The following movie flew completely under my radar, having only found out about it through a Horror Blu-ray forum that I’m part of on Facebook. After reading a bit about it, I decided I needed to get my hands on it for review and thankfully the fine folks at VVS Films were kind enough to send a copy my way. Visions is presented to us as a typical haunted house horror film, but it isn’t exactly what you think it is and if I said any more about the plot, it would ruin the experience, an experience, mind you, that turned out to be quite delightful.
SUBTITLES: English, French REGION: A RATING: R PRODUCTION DATE: 2015 RELEASE DATE: Oct 27, 2015
After moving to her vineyard to be with her husband, a pregnant woman begins to experience terrifying visions.

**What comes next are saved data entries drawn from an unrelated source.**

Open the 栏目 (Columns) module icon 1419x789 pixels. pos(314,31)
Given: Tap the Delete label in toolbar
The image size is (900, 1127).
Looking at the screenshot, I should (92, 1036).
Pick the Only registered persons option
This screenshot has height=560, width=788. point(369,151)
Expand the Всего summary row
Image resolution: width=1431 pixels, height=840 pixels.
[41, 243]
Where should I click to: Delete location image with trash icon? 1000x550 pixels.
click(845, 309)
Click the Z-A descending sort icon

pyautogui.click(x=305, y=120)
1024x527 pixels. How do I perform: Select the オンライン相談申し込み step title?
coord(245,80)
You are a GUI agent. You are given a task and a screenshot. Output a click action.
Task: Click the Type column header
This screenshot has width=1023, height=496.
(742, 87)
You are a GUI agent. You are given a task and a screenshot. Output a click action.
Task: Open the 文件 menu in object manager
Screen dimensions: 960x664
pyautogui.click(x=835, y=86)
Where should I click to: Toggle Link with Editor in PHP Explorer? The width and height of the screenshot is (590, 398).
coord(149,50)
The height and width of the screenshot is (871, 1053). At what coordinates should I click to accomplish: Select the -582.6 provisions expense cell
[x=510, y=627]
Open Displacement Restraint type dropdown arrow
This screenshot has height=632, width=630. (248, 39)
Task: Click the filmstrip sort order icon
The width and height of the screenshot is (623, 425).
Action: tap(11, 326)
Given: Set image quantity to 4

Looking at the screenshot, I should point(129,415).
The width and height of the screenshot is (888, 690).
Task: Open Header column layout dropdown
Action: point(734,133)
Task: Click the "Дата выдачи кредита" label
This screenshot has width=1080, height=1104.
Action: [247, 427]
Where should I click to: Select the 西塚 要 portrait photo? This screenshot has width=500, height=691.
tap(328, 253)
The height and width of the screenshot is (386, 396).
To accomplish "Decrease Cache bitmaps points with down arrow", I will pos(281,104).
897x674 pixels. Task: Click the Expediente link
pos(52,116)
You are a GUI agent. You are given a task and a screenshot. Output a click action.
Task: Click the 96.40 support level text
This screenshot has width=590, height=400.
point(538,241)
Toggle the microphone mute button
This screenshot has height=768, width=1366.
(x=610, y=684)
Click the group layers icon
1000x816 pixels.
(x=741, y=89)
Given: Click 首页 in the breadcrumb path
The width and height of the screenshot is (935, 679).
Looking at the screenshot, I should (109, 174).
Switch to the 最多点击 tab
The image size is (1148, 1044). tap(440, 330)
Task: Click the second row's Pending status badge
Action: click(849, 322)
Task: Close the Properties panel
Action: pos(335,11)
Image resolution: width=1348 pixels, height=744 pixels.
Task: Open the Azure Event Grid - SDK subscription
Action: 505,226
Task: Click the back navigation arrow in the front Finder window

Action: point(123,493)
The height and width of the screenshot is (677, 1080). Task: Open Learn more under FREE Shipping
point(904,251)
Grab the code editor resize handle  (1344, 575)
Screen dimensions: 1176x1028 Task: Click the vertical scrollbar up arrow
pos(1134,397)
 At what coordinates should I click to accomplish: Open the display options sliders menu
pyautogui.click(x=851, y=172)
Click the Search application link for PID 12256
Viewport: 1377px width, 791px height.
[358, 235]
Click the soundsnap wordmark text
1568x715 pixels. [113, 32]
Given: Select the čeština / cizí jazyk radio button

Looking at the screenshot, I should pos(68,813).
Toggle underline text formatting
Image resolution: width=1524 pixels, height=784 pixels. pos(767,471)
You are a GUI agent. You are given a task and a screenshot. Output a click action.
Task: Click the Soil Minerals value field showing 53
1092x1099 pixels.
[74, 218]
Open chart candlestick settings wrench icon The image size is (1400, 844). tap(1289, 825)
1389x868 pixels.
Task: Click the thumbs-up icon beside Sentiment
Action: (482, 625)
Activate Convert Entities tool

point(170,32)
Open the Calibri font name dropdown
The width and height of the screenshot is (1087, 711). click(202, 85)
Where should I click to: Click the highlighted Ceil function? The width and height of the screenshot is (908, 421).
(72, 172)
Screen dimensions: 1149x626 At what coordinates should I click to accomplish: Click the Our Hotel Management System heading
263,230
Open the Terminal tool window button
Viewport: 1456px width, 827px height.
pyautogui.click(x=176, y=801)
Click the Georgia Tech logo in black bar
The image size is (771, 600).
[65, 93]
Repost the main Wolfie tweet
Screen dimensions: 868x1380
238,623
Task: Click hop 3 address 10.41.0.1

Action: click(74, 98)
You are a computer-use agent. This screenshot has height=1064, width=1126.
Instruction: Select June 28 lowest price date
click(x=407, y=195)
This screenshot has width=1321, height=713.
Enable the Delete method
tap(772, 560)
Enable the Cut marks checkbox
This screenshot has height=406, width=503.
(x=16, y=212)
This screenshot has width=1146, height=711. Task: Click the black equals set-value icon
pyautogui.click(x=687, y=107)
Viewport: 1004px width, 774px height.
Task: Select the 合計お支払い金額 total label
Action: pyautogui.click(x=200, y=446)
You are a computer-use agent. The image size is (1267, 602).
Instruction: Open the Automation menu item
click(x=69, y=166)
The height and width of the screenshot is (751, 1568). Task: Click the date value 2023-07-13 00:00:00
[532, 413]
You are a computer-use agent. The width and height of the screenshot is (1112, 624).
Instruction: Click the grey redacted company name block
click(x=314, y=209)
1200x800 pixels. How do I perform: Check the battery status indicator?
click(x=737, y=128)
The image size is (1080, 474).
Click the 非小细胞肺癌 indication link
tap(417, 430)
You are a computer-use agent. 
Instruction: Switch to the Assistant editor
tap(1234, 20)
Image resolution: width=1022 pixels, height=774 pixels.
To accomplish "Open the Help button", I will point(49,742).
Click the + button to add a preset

Visions starts off like your typical horror film, with Eveleigh (Isla Fisher) getting in an accident and killing one of the passengers in the other vehicle. Cut to a year later and she and her husband David (Anson Mount) have moved to wine country to start a new life, with a baby on the way. She isn’t long staying at the house before strange noises start happening and objects start moving. Her husband thinks it’s because she is off the meds and should go back on them, but Eveleigh thinks the house is haunted. Who is right? I can’t tell you, but don’t expect a simple answer (useless side note: IMDb message boards are full of reports of this movie being a copy of other movies, but what movie isn’t nowadays and if you let that stop you from watching a movie, you would be staring at a blank TV).
I’m sorry that I have to keep the breakdown of the movie so short, but I really don’t want to spoil the film. I got great enjoyment out of this flick by going in completely blind. I initially expected it was going to be a been there done that horror movie, but as the minutes rolled on, I slowly started moving to the edge of my seat, thrilled to see what was going to happen next.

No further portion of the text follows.